Task to carry out:
Begin at the line containing "Viewport: 782px width, 585px height." and restate it and each line after it exactly, up to and including the last line below. Leave pictures out.
----------------
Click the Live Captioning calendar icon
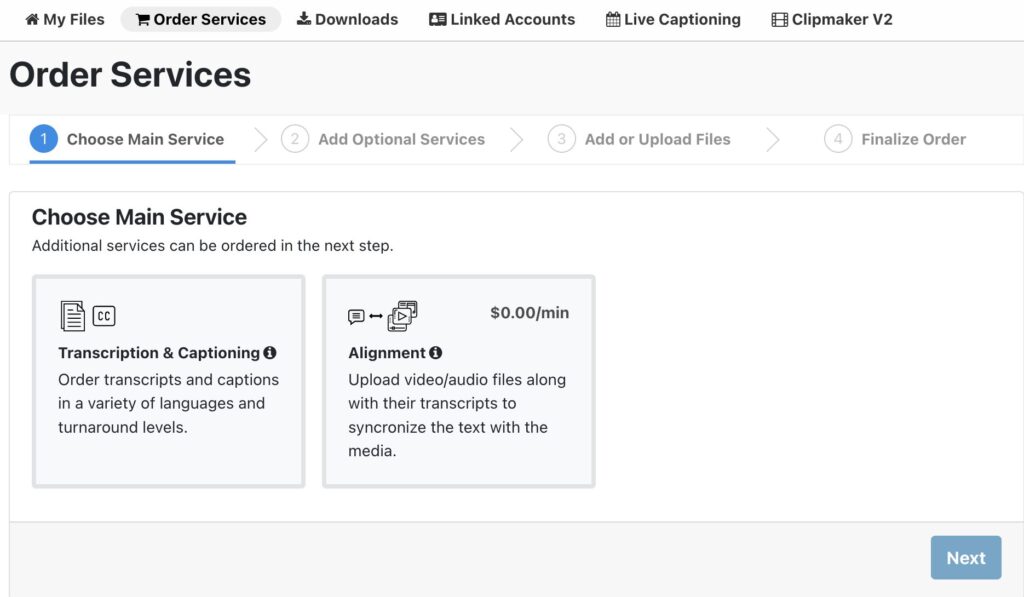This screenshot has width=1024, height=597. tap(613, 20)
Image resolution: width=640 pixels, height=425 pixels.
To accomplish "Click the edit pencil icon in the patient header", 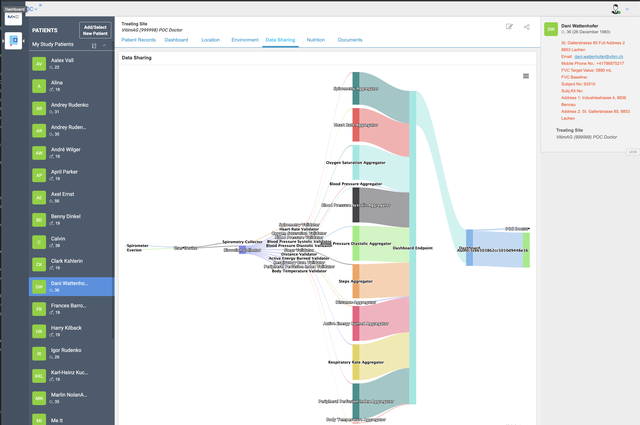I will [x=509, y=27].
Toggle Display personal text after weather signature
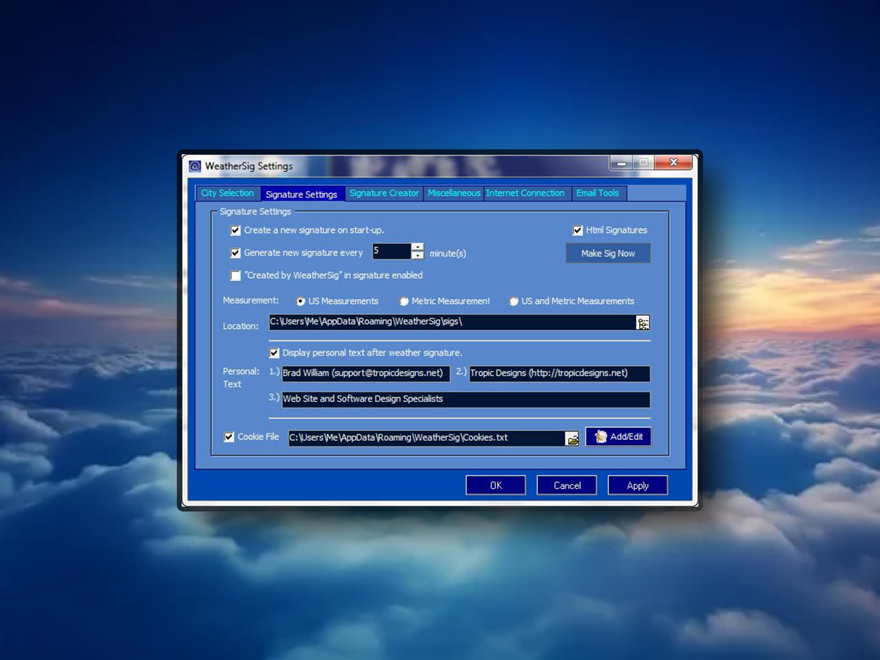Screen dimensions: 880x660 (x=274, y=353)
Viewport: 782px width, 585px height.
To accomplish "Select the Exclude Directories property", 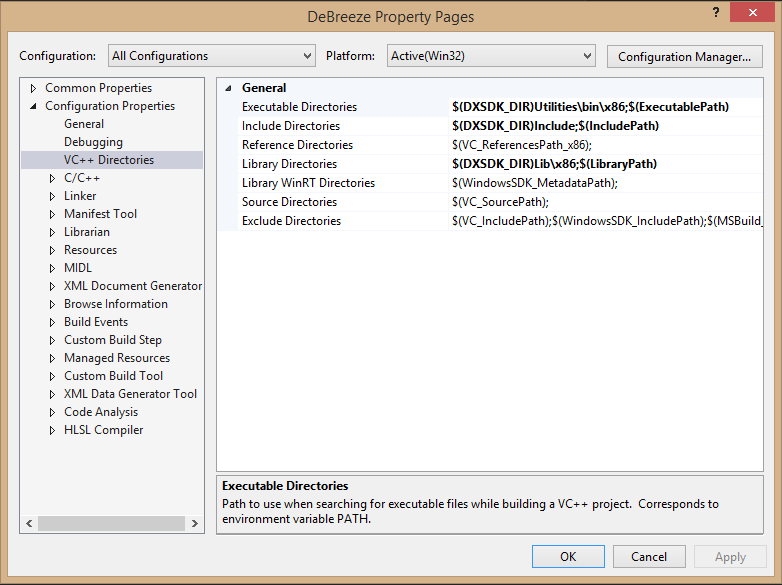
----------------
Result of the exercise:
Viewport: 782px width, 585px height.
To accomplish "Select the Exclude Directories property", 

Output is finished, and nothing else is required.